The school fired her, saying she had violated church teachings by immediately turning to legal action instead of going through the church’s  process for such disputes.

Perich filed a lawsuit with the Equal Opportunity Commission, alleging that the firing violated hiring and firing rules.

The U.S. Sixth Circuit Court of Appeals sided with Perich, saying she should not fall under the “ministerial exception,” as a church employee.

“Leaders of Roman Catholics, Mormons, Presbyterians, United Methodists, Seventh-day Adventists, Hindus, United Sikhs, Muslims, Episcopalians, Reform Jews and Orthodox Jews are united,” writes Peter Smith of the Louisville Courier-Journal. “So are the conservative National Association of Evangelicals and its liberal counterpart, the National Council of Churches. So are devotees of Santeria, Yoruba and other religions you may not know. Even the various Baptist denominations are all on the same side.

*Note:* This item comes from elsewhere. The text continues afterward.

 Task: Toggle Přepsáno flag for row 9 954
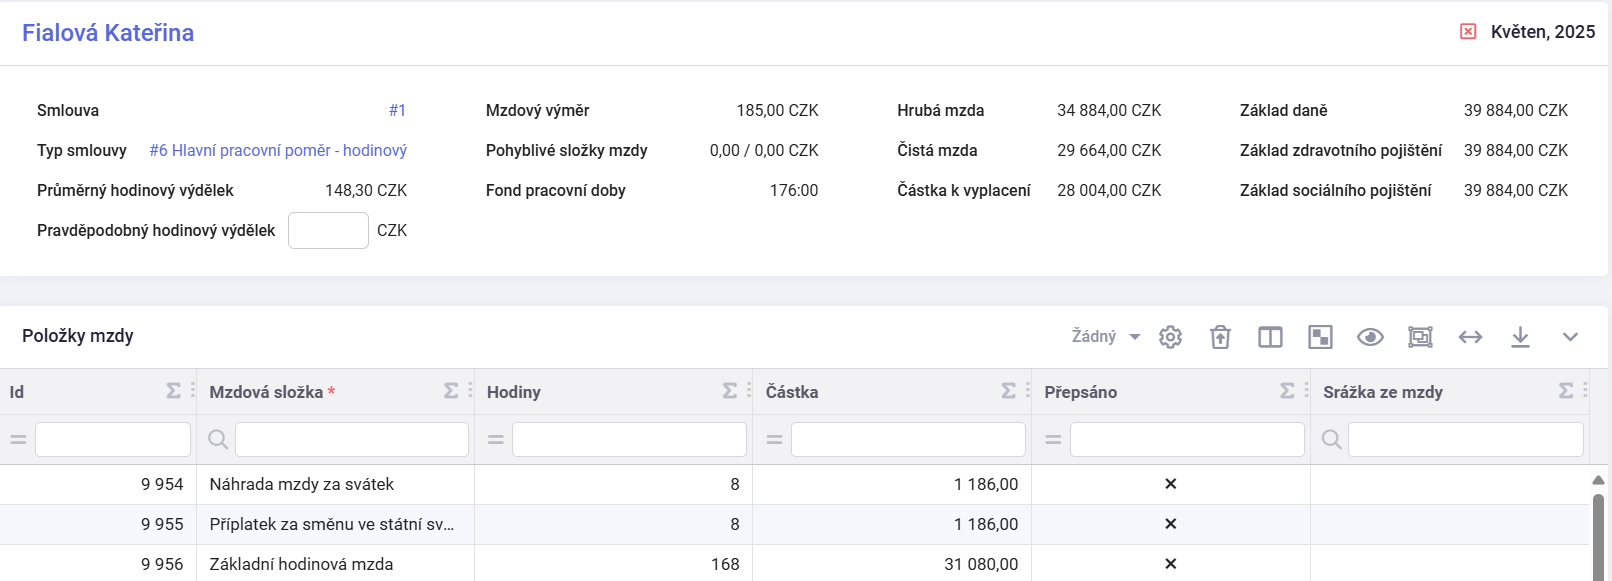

“They all support the right of religious groups to hire and fire teachers who could be construed as ‘ministers’ on grounds that would be otherwise discriminatory, whether due to race, gender and disability or other reasons. The case could affect hundreds of thousands of teachers and other employees in faith-based schools and organizations.”

“The basic rationale underlying the doctrine seems straightforward,” wrote Howard Friedman, a professor emeritus of law at the University of Toledo, in the magazine Liberty:

“For a religious institution to thrive, it must be free from government constraint in selecting who will ‘preach its values, teach its message, and interpret its doctrines both to its own membership and to the world at large. Laws against religious discrimination in employment should not permit the government to tell a Presbyterian church, for example, that it must hire a rabbi.”

“When framing the Bill of Rights, James Madison and the other Founders wanted the government to have no power to mandate church policies,” writes Mollie Hemmingway on the website GetReligion. “So they prohibited Congress from making laws respecting an establishment of religion, and guaranteed churches and other religious organizations the ‘free exercise of religion.’

“One cannot imagine a more obvious feature of an establishment of religion, or a clearer violation of free exercise, than the government dictating to a church that it must rehire a religious teacher, especially a person who has violated church teachings or behavioral codes. The Justice Department’s position, if vindicated, raises the possibility that courts and bureaucrats may, in the name of contemporary norms of fairness, begin requiring religious organizations to hire any number of candidates who do not accept that faith’s tenets.

“One could easily imagine future decisions forcing churches, synagogues, or mosques to hire employees who do not adhere to the tradition’s norms of sexual behavior, for example.”

“A huge, huge case,” observed Hemingway.